---- EXTRACT PROVIDED

Lastly, even if you do find more bugs with extra AI-generated test cases, this approach does nothing to help engineers pinpoint the root cause of failures, or test and validate fixes under the same conditions. More tests detecting more unsolved bugs is not a recipe for quicker, smoother deployments or happier, more productive engineers.

How should you test distributed systems with AI?

Before discussing AI, let’s begin by outlining what it takes to actually address the most critical issues in distributed systems testing.

Some qualities we need from this testing approach are:

  • It should thoroughly test systems from end to end, without requiring engineers or AI to design and write test cases to cover “all the possibilities.”
  • It should test as much of the state space – as many code paths – as possible, but under conditions that your code will face in the hostile and unpredictable environment of production.
  • It should enable engineers to recreate bugs and closely inspect the system state and events on the timeline leading to each failure, facilitating rapid and comprehensive debugging.

--------
---- DATA

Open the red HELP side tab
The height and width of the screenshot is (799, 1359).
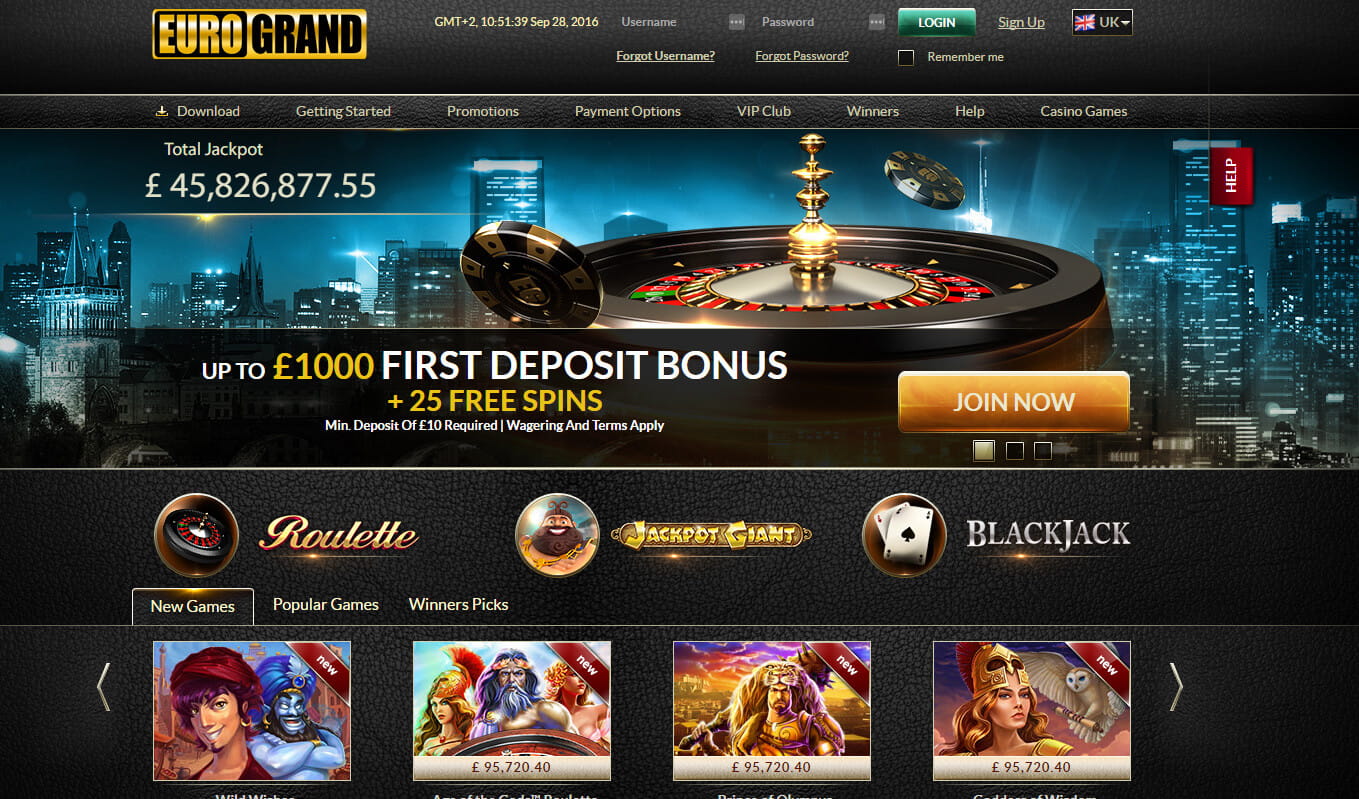tap(1231, 176)
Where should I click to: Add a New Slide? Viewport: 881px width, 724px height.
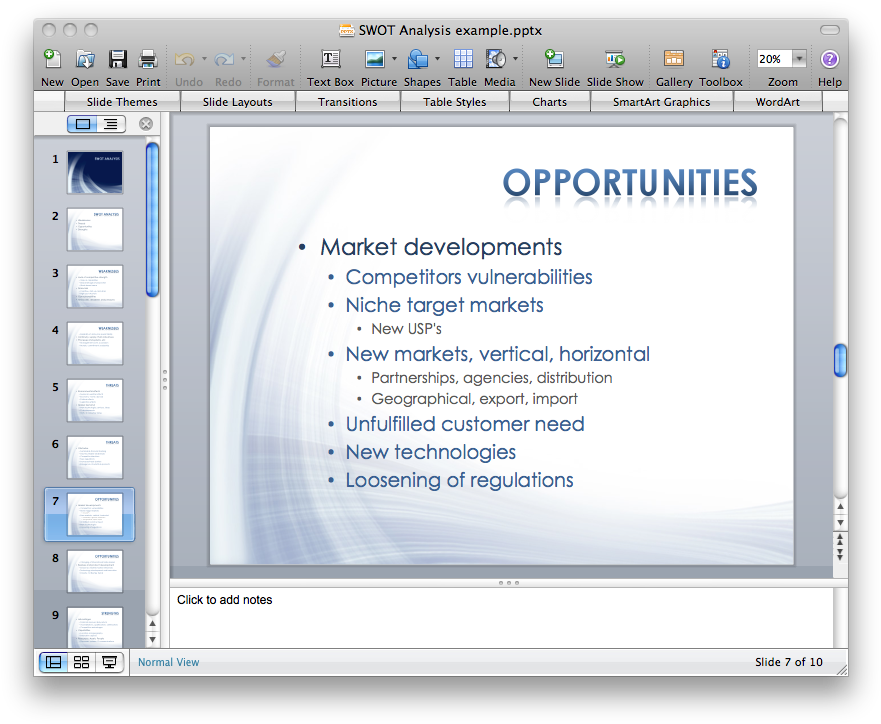553,60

--------

• WHAT THE EXERCISE ASKS: Reproduce the full text on testing distributed systems with AI, word for word and with no changes.

• SOLVED PROBLEM:
Lastly, even if you do find more bugs with extra AI-generated test cases, this approach does nothing to help engineers pinpoint the root cause of failures, or test and validate fixes under the same conditions. More tests detecting more unsolved bugs is not a recipe for quicker, smoother deployments or happier, more productive engineers.

How should you test distributed systems with AI?

Before discussing AI, let’s begin by outlining what it takes to actually address the most critical issues in distributed systems testing.

Some qualities we need from this testing approach are:

  • It should thoroughly test systems from end to end, without requiring engineers or AI to design and write test cases to cover “all the possibilities.”
  • It should test as much of the state space – as many code paths – as possible, but under conditions that your code will face in the hostile and unpredictable environment of production.
  • It should enable engineers to recreate bugs and closely inspect the system state and events on the timeline leading to each failure, facilitating rapid and comprehensive debugging.